== INSTRUCTIONS FOR THE TASK ==
Return every record below exactly as given.

== INFORMATION GIVEN ==
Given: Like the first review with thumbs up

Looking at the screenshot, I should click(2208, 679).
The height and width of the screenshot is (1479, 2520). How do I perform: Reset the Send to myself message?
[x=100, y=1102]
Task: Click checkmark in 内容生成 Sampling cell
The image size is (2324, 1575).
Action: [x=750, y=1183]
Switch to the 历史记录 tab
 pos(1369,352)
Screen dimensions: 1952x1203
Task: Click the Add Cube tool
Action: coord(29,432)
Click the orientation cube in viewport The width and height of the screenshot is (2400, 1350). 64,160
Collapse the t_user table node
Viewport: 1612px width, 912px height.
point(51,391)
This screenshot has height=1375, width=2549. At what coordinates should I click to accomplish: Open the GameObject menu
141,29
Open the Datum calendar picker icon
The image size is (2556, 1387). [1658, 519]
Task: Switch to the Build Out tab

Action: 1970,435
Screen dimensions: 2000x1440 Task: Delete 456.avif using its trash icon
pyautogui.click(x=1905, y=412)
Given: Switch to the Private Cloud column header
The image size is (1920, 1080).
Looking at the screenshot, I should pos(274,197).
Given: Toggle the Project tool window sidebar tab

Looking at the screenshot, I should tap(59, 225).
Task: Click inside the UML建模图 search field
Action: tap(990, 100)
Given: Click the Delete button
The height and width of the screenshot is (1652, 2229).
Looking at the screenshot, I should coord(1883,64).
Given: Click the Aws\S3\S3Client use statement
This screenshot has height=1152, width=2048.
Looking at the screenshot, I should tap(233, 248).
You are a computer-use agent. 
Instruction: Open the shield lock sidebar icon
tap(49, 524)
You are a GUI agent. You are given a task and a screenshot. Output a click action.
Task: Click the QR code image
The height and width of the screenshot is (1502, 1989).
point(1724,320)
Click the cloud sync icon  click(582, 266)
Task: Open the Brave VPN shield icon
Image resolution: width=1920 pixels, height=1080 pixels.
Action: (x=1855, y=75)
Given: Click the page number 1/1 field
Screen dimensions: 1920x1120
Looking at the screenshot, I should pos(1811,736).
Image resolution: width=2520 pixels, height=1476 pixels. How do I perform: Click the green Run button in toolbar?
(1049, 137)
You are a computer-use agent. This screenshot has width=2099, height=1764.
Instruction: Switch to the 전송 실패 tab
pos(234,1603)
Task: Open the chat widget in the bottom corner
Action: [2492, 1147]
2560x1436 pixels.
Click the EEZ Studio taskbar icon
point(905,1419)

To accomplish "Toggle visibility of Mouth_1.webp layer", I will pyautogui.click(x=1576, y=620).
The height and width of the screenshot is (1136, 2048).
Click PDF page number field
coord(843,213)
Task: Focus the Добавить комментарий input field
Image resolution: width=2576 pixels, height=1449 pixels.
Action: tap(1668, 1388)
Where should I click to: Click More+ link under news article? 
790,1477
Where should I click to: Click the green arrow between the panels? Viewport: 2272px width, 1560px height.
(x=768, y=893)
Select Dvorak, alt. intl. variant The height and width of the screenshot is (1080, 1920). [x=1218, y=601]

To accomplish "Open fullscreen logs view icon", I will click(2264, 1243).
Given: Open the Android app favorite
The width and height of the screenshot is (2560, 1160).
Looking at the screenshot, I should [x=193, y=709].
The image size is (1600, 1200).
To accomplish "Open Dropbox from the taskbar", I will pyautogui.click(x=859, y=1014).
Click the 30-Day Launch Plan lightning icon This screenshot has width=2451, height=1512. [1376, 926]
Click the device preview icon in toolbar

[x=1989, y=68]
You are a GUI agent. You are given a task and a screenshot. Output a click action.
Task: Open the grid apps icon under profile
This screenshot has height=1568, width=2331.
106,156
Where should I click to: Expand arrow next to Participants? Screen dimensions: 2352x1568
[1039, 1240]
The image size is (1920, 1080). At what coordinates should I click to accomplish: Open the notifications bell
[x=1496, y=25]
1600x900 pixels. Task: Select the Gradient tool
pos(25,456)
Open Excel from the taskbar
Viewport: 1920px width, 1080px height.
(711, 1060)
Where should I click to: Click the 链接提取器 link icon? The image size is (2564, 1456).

== OUTPUT OF THE EXERCISE ==
Given: Like the first review with thumbs up

Looking at the screenshot, I should click(2208, 679).
The height and width of the screenshot is (1479, 2520). How do I perform: Reset the Send to myself message?
[x=100, y=1102]
Task: Click checkmark in 内容生成 Sampling cell
The image size is (2324, 1575).
Action: [x=750, y=1183]
Switch to the 历史记录 tab
 pos(1369,352)
Screen dimensions: 1952x1203
Task: Click the Add Cube tool
Action: coord(29,432)
Click the orientation cube in viewport The width and height of the screenshot is (2400, 1350). 64,160
Collapse the t_user table node
Viewport: 1612px width, 912px height.
point(51,391)
This screenshot has height=1375, width=2549. At what coordinates should I click to accomplish: Open the GameObject menu
141,29
Open the Datum calendar picker icon
The image size is (2556, 1387). [1658, 519]
Task: Switch to the Build Out tab

Action: 1970,435
Screen dimensions: 2000x1440 Task: Delete 456.avif using its trash icon
pyautogui.click(x=1905, y=412)
Given: Switch to the Private Cloud column header
The image size is (1920, 1080).
Looking at the screenshot, I should pos(274,197).
Given: Toggle the Project tool window sidebar tab

Looking at the screenshot, I should tap(59, 225).
Task: Click inside the UML建模图 search field
Action: tap(990, 100)
Given: Click the Delete button
The height and width of the screenshot is (1652, 2229).
Looking at the screenshot, I should coord(1883,64).
Given: Click the Aws\S3\S3Client use statement
This screenshot has height=1152, width=2048.
Looking at the screenshot, I should tap(233, 248).
You are a computer-use agent. 
Instruction: Open the shield lock sidebar icon
tap(49, 524)
You are a GUI agent. You are given a task and a screenshot. Output a click action.
Task: Click the QR code image
The height and width of the screenshot is (1502, 1989).
point(1724,320)
Click the cloud sync icon  click(582, 266)
Task: Open the Brave VPN shield icon
Image resolution: width=1920 pixels, height=1080 pixels.
Action: (x=1855, y=75)
Given: Click the page number 1/1 field
Screen dimensions: 1920x1120
Looking at the screenshot, I should pos(1811,736).
Image resolution: width=2520 pixels, height=1476 pixels. How do I perform: Click the green Run button in toolbar?
(1049, 137)
You are a computer-use agent. This screenshot has width=2099, height=1764.
Instruction: Switch to the 전송 실패 tab
pos(234,1603)
Task: Open the chat widget in the bottom corner
Action: [2492, 1147]
2560x1436 pixels.
Click the EEZ Studio taskbar icon
point(905,1419)

To accomplish "Toggle visibility of Mouth_1.webp layer", I will pyautogui.click(x=1576, y=620).
The height and width of the screenshot is (1136, 2048).
Click PDF page number field
coord(843,213)
Task: Focus the Добавить комментарий input field
Image resolution: width=2576 pixels, height=1449 pixels.
Action: tap(1668, 1388)
Where should I click to: Click More+ link under news article? 
790,1477
Where should I click to: Click the green arrow between the panels? Viewport: 2272px width, 1560px height.
(x=768, y=893)
Select Dvorak, alt. intl. variant The height and width of the screenshot is (1080, 1920). [x=1218, y=601]

To accomplish "Open fullscreen logs view icon", I will click(2264, 1243).
Given: Open the Android app favorite
The width and height of the screenshot is (2560, 1160).
Looking at the screenshot, I should [x=193, y=709].
The image size is (1600, 1200).
To accomplish "Open Dropbox from the taskbar", I will pyautogui.click(x=859, y=1014).
Click the 30-Day Launch Plan lightning icon This screenshot has width=2451, height=1512. [1376, 926]
Click the device preview icon in toolbar

[x=1989, y=68]
You are a GUI agent. You are given a task and a screenshot. Output a click action.
Task: Open the grid apps icon under profile
This screenshot has height=1568, width=2331.
106,156
Where should I click to: Expand arrow next to Participants? Screen dimensions: 2352x1568
[1039, 1240]
The image size is (1920, 1080). At what coordinates should I click to accomplish: Open the notifications bell
[x=1496, y=25]
1600x900 pixels. Task: Select the Gradient tool
pos(25,456)
Open Excel from the taskbar
Viewport: 1920px width, 1080px height.
(711, 1060)
Where should I click to: Click the 链接提取器 link icon? The image size is (2564, 1456).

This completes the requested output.